A moda ainda não pega, ela acaba vendendo sua patente para os irmãos Warner (não os do cinema, apenas homônimos), que se tornariam ricos com a lingerie.
Estão compilados também uma série de anúncios de roupa íntima feminina, além de desenhos de corpetes, espartilhos e das hastes e tipos de fechos que os recheavam.
Nos anos 20, de liberação, tomam a forma de "corpinhos", para achatar os seios A criação de novos tecidos, como o raiom, a popularização da renda produzida agora em grandes quantidades, torna ainda mais acessível a diversas classes sociais o uso do sutiã.

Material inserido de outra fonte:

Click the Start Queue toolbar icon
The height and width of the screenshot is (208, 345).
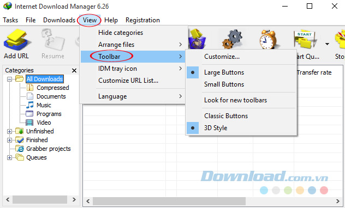click(x=305, y=39)
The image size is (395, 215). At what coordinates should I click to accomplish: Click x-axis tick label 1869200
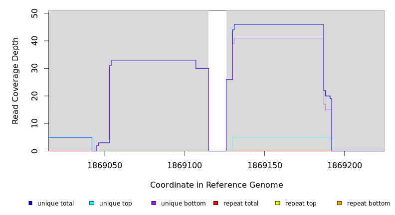(345, 165)
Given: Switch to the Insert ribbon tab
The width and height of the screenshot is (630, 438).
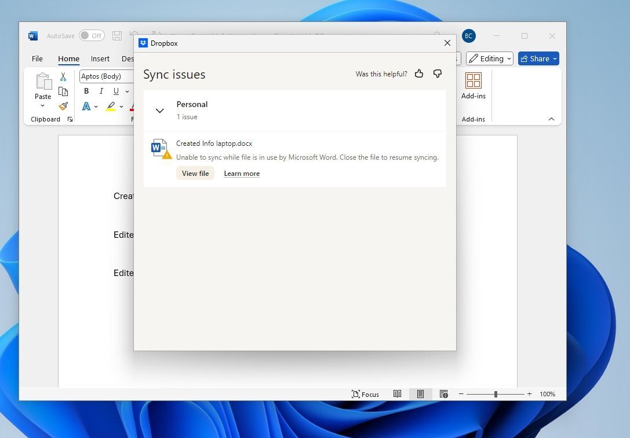Looking at the screenshot, I should pyautogui.click(x=100, y=58).
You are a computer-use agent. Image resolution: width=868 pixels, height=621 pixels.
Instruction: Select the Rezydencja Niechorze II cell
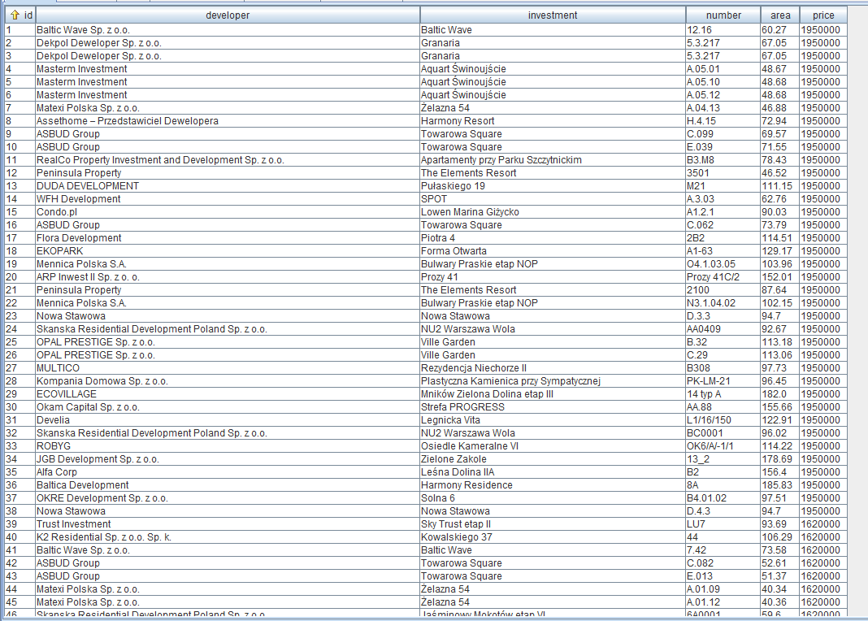(474, 368)
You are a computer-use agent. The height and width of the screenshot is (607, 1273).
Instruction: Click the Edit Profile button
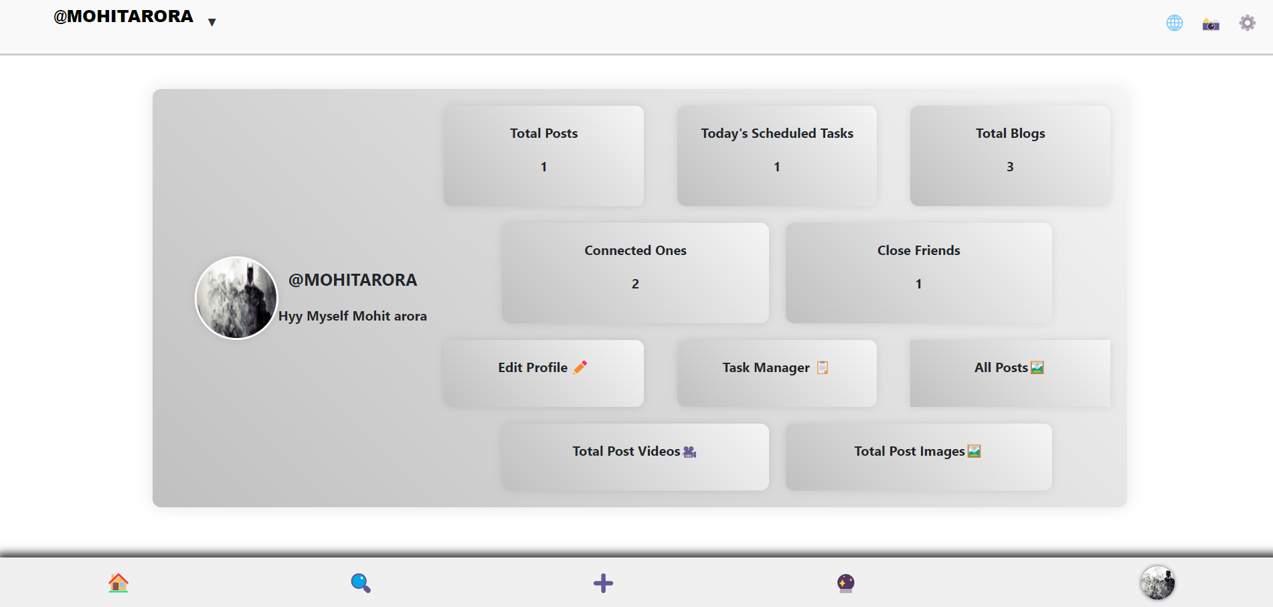point(543,373)
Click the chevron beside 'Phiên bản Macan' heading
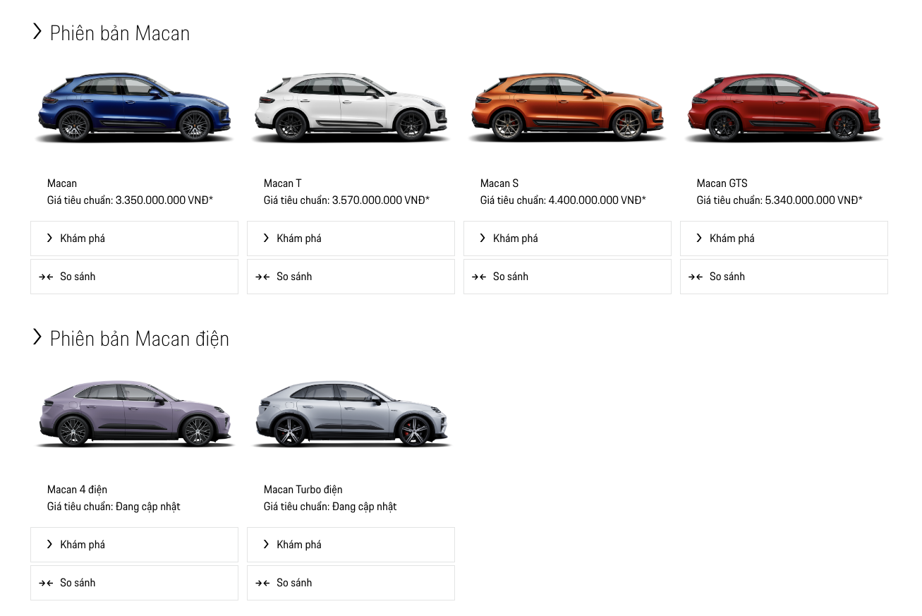922x616 pixels. tap(37, 31)
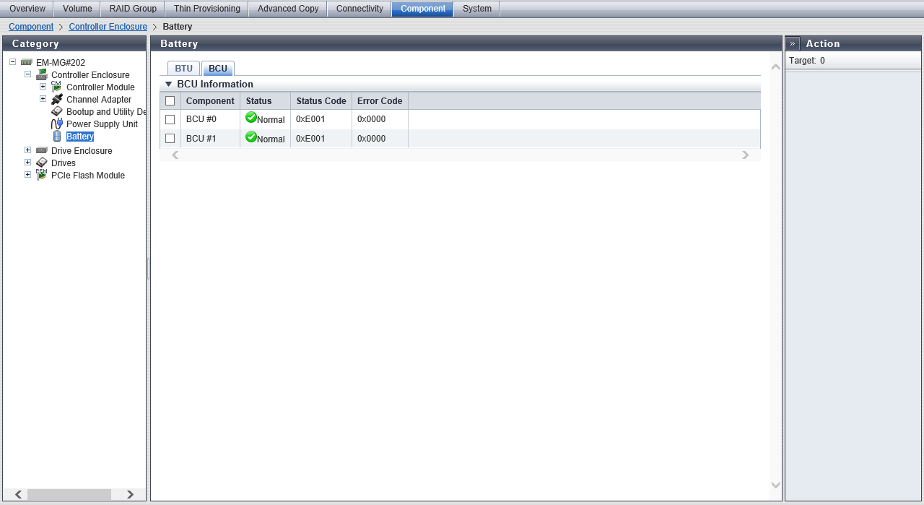924x505 pixels.
Task: Follow the Component breadcrumb link
Action: (x=31, y=27)
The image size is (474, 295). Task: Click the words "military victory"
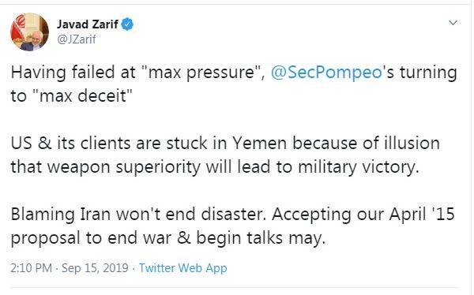coord(359,167)
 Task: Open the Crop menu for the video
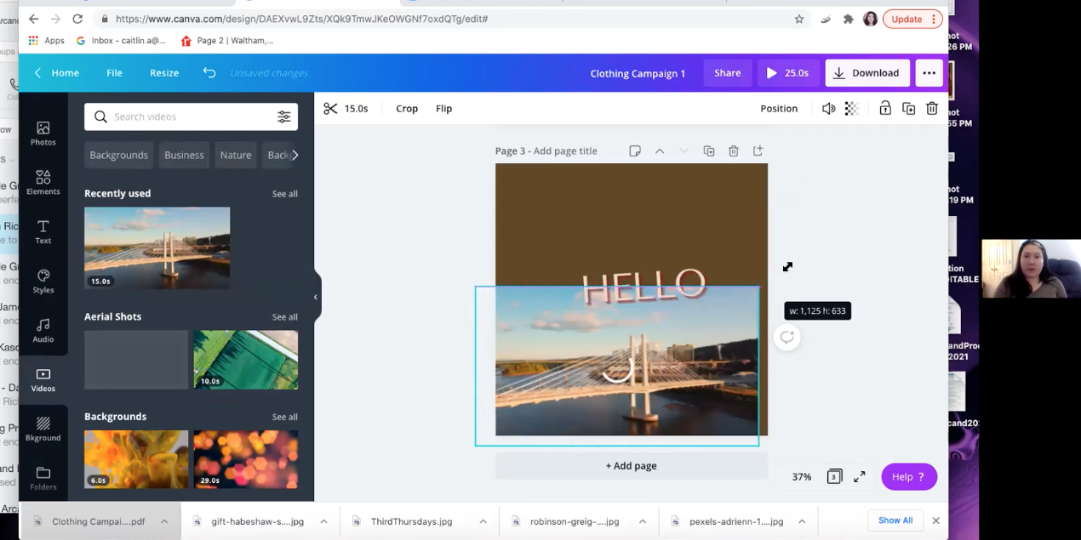[x=407, y=108]
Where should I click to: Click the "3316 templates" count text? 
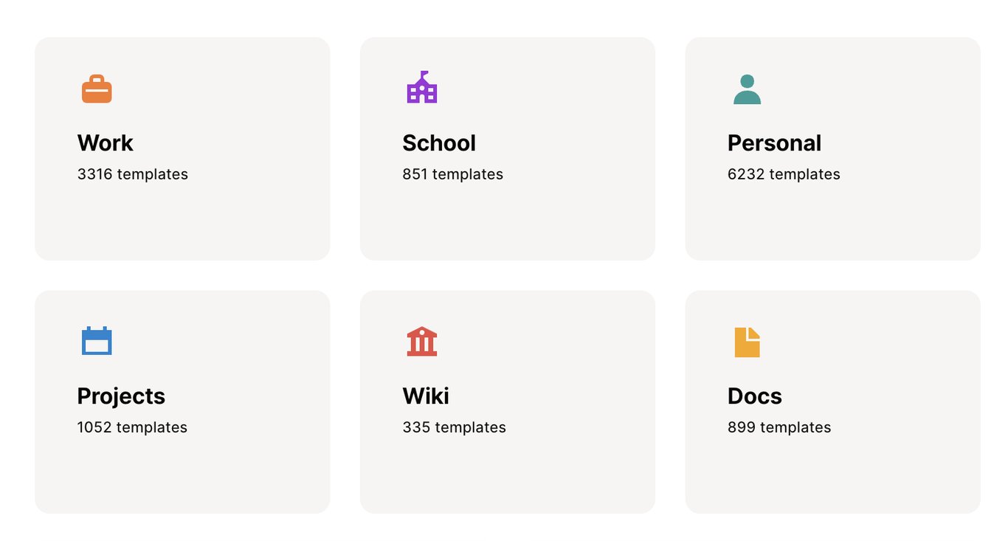(x=133, y=174)
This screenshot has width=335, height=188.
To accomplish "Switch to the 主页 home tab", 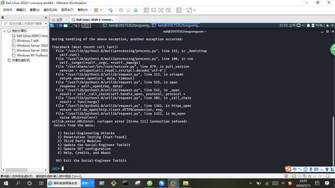I will pos(57,20).
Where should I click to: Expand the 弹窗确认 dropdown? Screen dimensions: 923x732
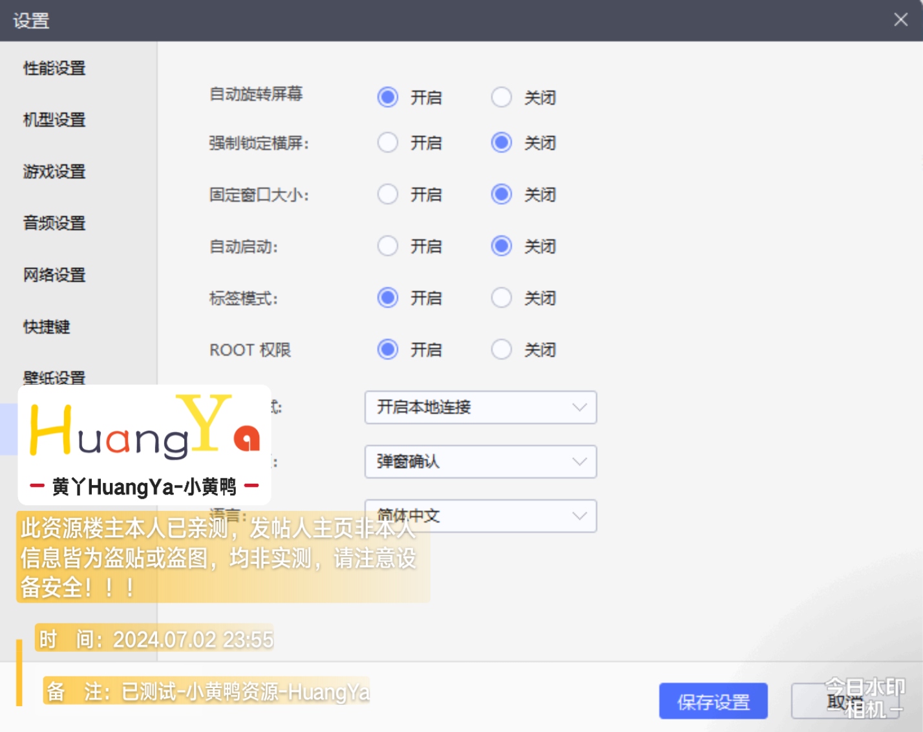point(480,462)
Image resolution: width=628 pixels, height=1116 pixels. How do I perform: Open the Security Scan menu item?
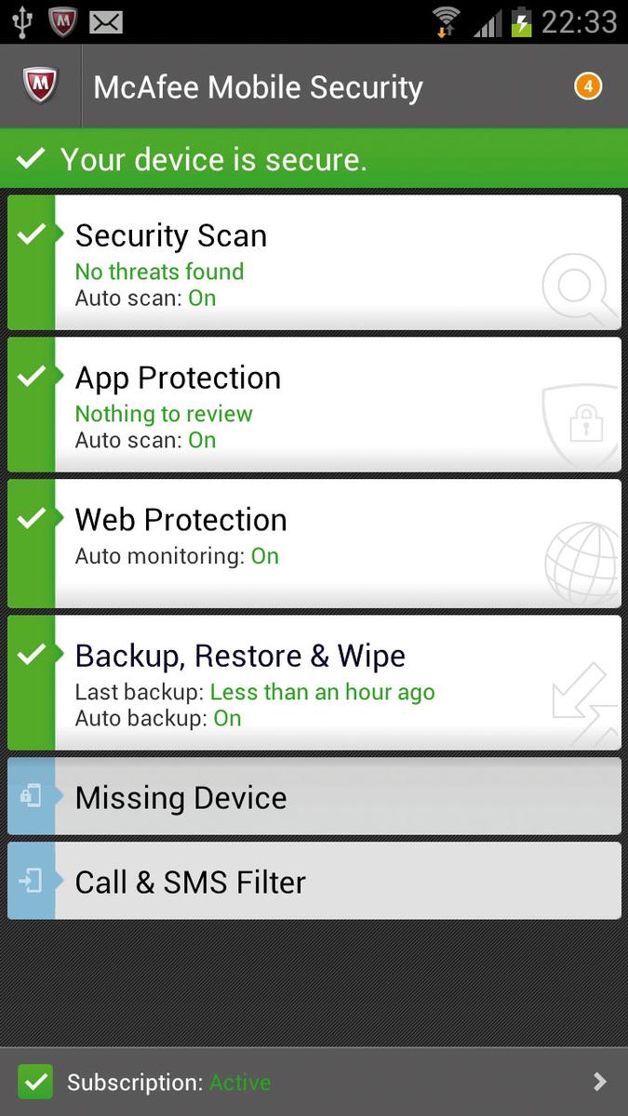coord(314,262)
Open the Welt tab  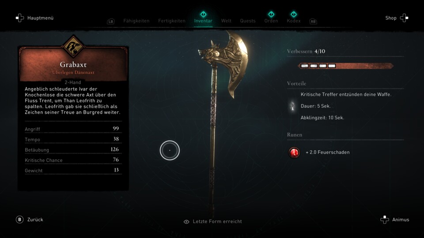(x=226, y=21)
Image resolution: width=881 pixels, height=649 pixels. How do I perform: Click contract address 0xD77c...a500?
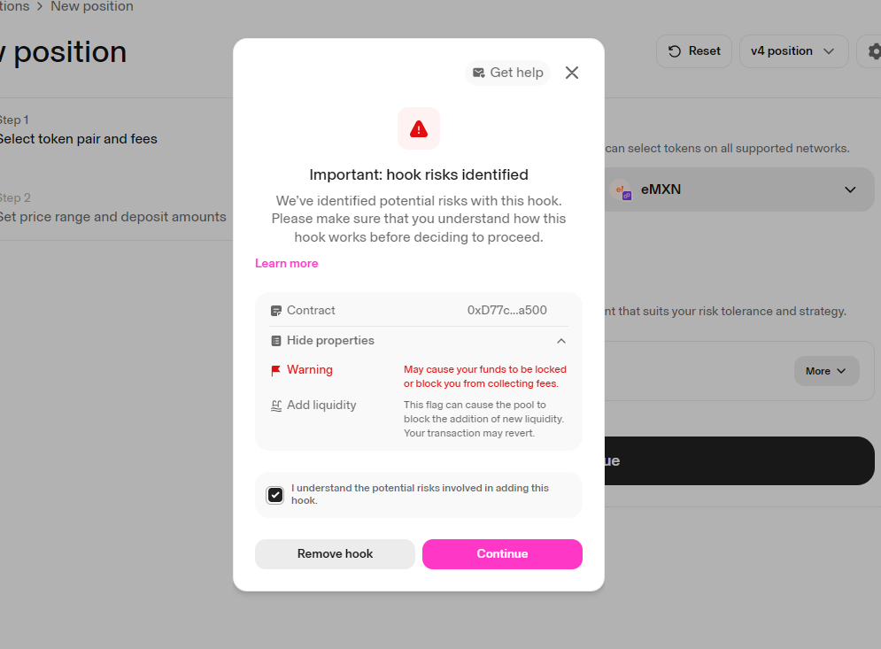pos(506,311)
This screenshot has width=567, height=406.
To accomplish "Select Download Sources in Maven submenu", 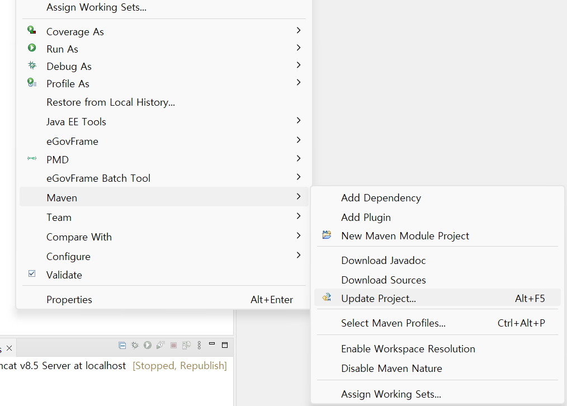I will [x=384, y=280].
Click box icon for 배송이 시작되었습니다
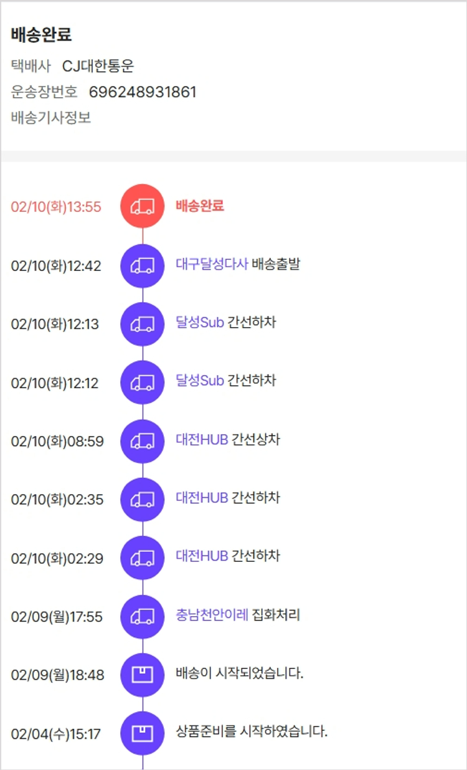Screen dimensions: 467x770 [143, 675]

A moda aparece, nesse retrato feito por Fontanel, como uma ditadora implacável que achata, empina, comprime, arredonda ou alonga a silueta respeitando apenas os limites da moral de cada época, mas sem outra razão mais profunda. É bonito porque assim se diz.
Para perceber isso, basta olhar as imagens ao longo do tempo.
Deusas gregas, mulheres medievais, renascentistas, revolucionárias, freiras, nobres, burguesas, sufragistas, operárias, atrizes de cinema e super-modelos são os ícones dessa epopéia de beleza.
Entre as mulheres famosas que foram incluídas nessa história, estão a espiã Mata-Hari, a bailarina Isadora Duncan, a atriz de Hollywood Katherine Hepburn, e, é claro, Madonna.
Apenas uma brasileira está retratada. Roberta Close aparece no capítulo "As Roupas de Baixo Intergalácticas", entre Madonna ostentando o corpete de bojos pontudos de Jean-Paul Gaultier, e Naomi Campbell, desfilando um modelo Buick de Thierry Mugler.
(PATRICIA DECIA) ˛

Livro: Sutiãs e Espartilhos - Uma História de Sedução Autora: Béatrice Fontanel Lançamento: Salamandra Quanto: R$ 45 (160 págs.)